# Free Infotainment for haunters!



## JustJimAZ (Jul 26, 2010)

HauntCast is a podcast specifically catering to the home haunt community. It was just announced that this podcast will be FREE starting with this Friday's show. (6/3/2011)

http://hauntcast.net/

So why should you listen? Well, Because it supports fellow haunters, because it makes helps haunting grow, because it's funny, because you will hear movie reviews, interviews with people who are doing fantastic haunts and making amazing props, and because it also includes how-to tips and interesting info for haunters. Did I mention it's free?

I admit I only started listening to Hauntcast this year. By that time it was in its third season, and it had gone from free to $12 a year subscription. Knowing how much work goes into editing and producing such a thing, I had no problem with that. If you visit the site before June 3, 2011, it still shows as a subscription service, but the archives are free, and Chris Baker tells me the site will change over when the new show posts that Friday.

I have listened to every show at least twice now. It's good to listen to while driving (not with kids in the car, though Chris Baker now promises to keep the shows PG-13), while hunting for or building props, whatever. 

Listening to HauntCast is free and simple. I cannot think of any reason not to at least listen. Personally, I am not sorry at all that I subscribed, even if it did become free again. $1 per show was not much, and frankly, the monthly segment Theater of the Mind is worth more than that alone. When you consider you get to hear interviews from the people running pro-quality home haunts, learn new tricks for making props, hear which movies are a waste of your money, etc. - all served with lots of cheese...Well, the value seems clear.
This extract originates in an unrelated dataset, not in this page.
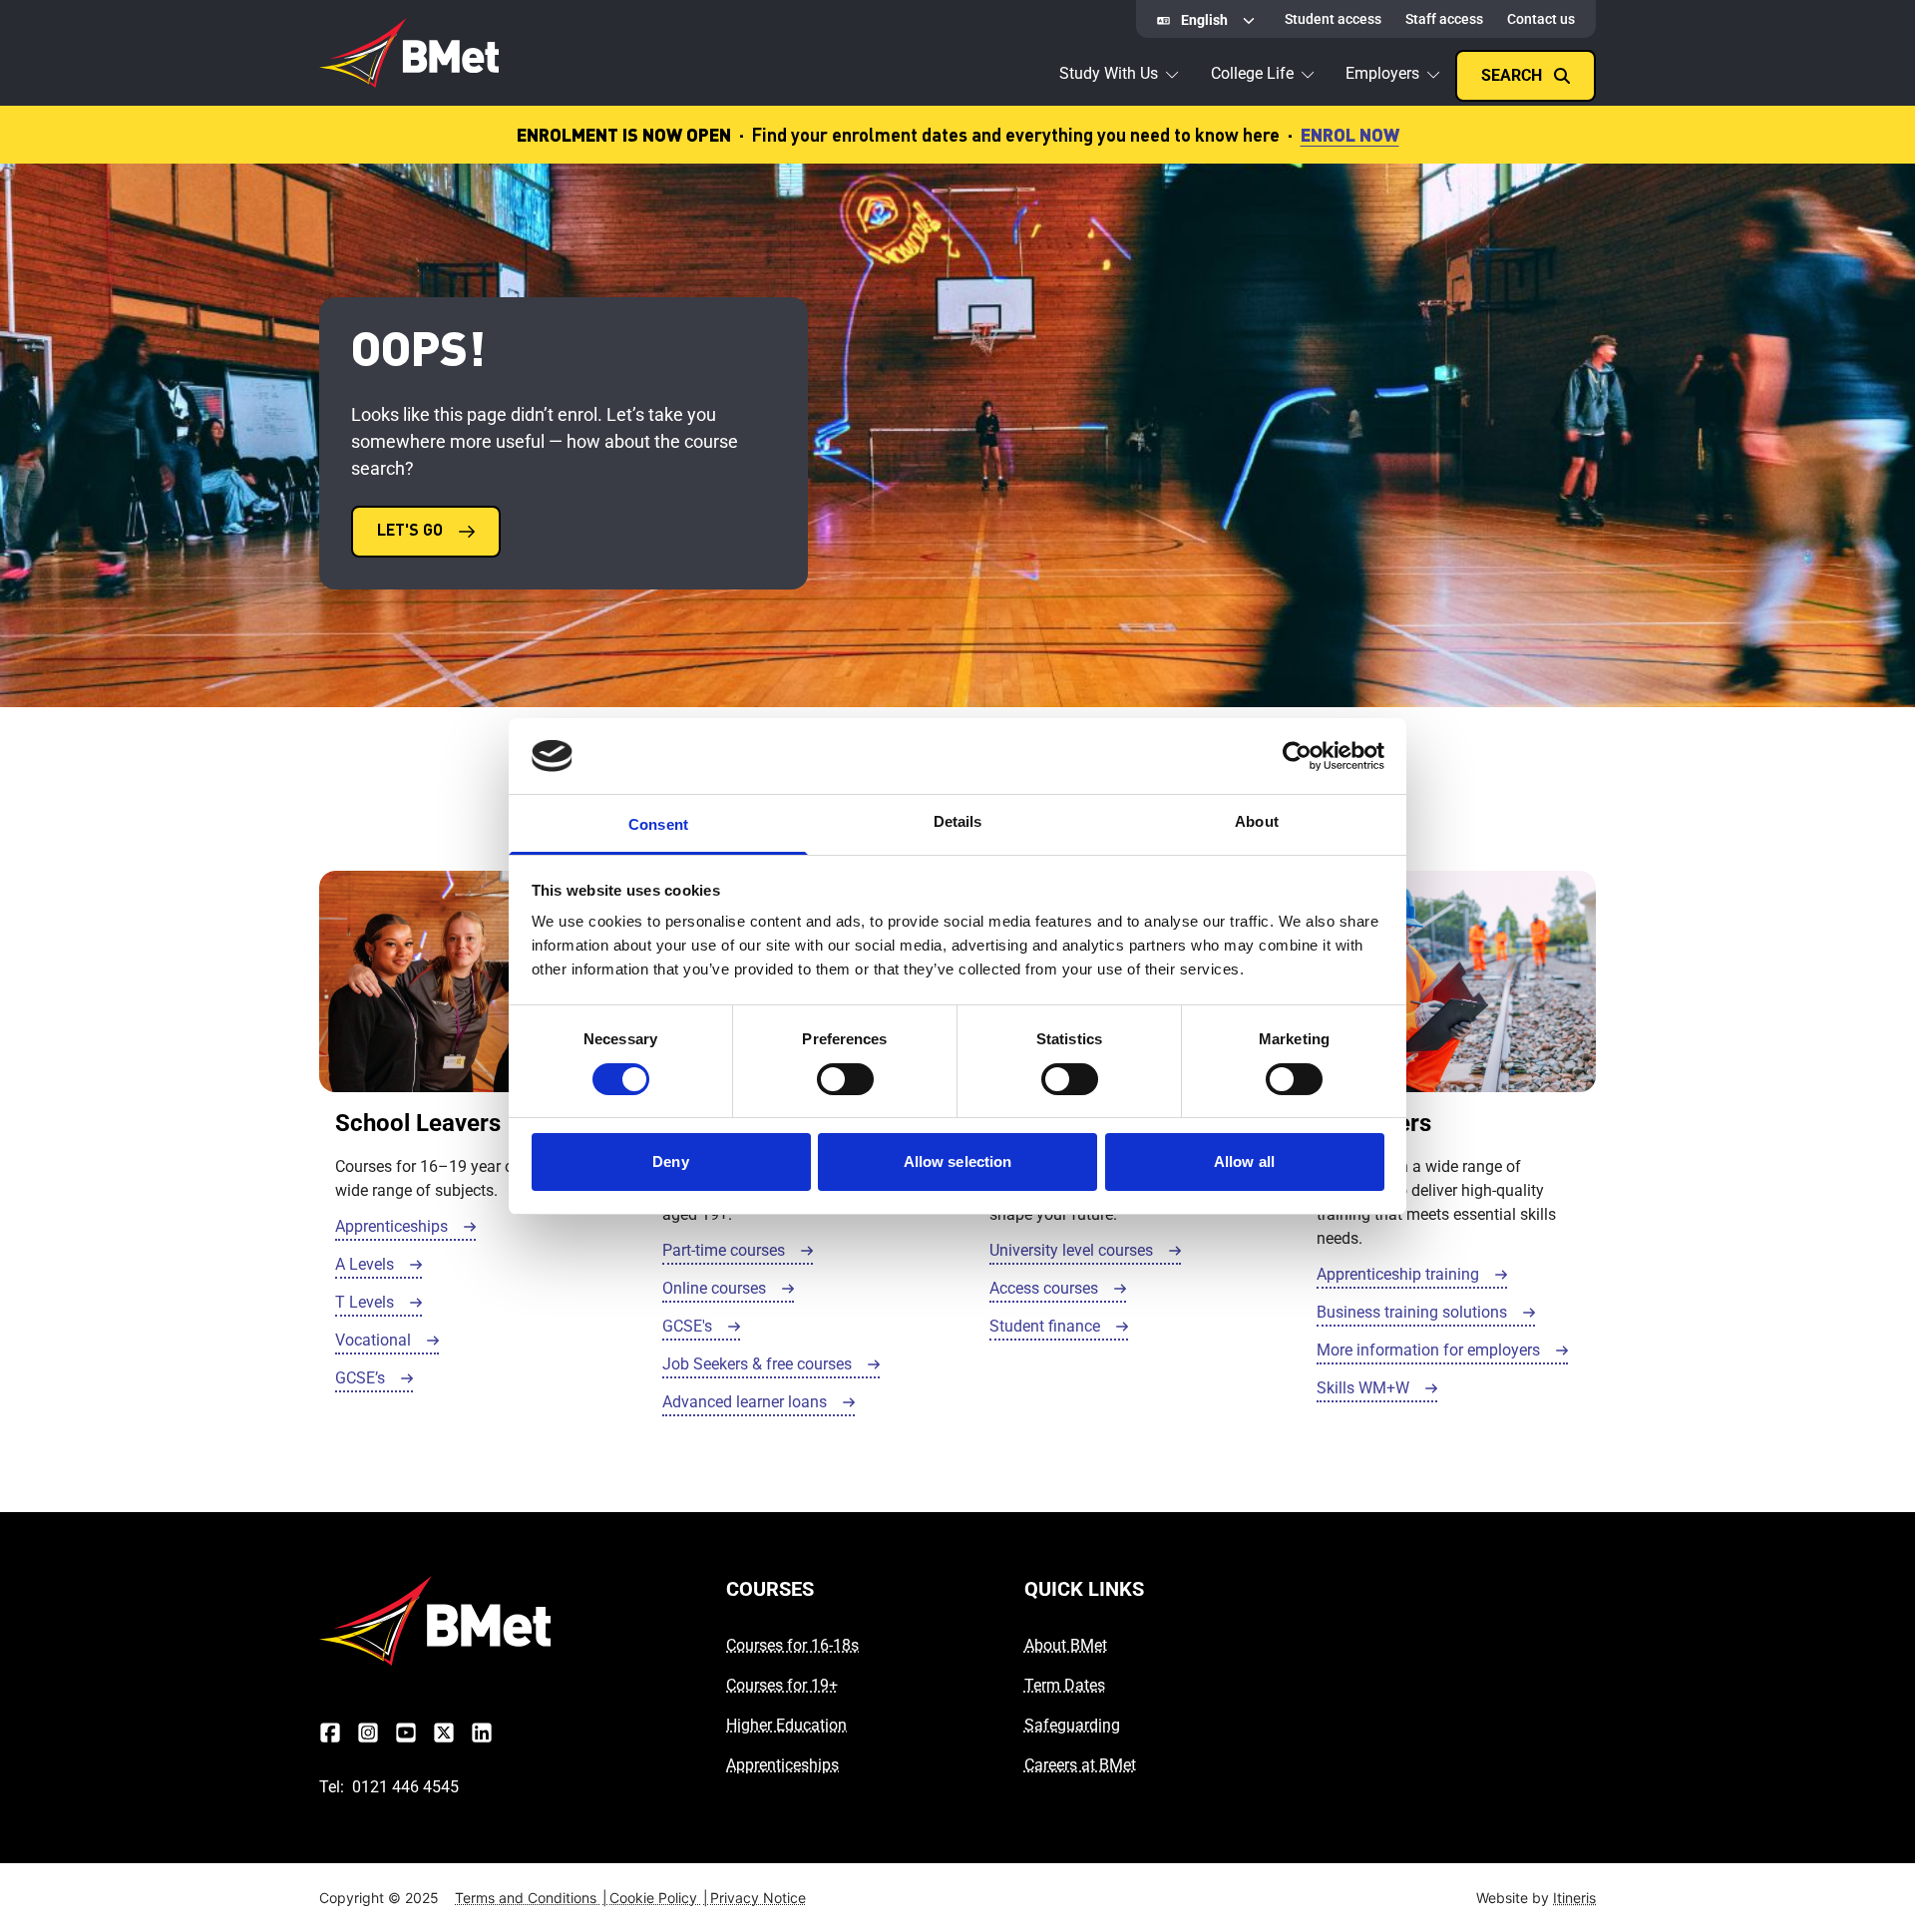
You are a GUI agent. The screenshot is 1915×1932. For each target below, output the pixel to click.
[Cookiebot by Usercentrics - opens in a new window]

If you haven't listened to HauntCast yet, go over there right now and listen to an archived episode. I think you will be glad you did.


----------



## Franki Stein (Apr 26, 2011)

Halloween & cheese- two of my favorite things!  I'll check out the site tonight.. and by the way, how much did you get paid for this post? ha ha just kidding!


----------



## JustJimAZ (Jul 26, 2010)

I knew someone from Wisconsin would appreciate the cheese!
I am surprised at how many haunters I have met that do not know about HauntCast!


----------



## JustJimAZ (Jul 26, 2010)

My goal is to get more people listening so it does not go away. I don't personally know Chris, but I know how hard it is to get something like this going and keep it going. Frankly, I think it's a great resource and I selfishly want it to succeed so I can continue to listen and learn.


----------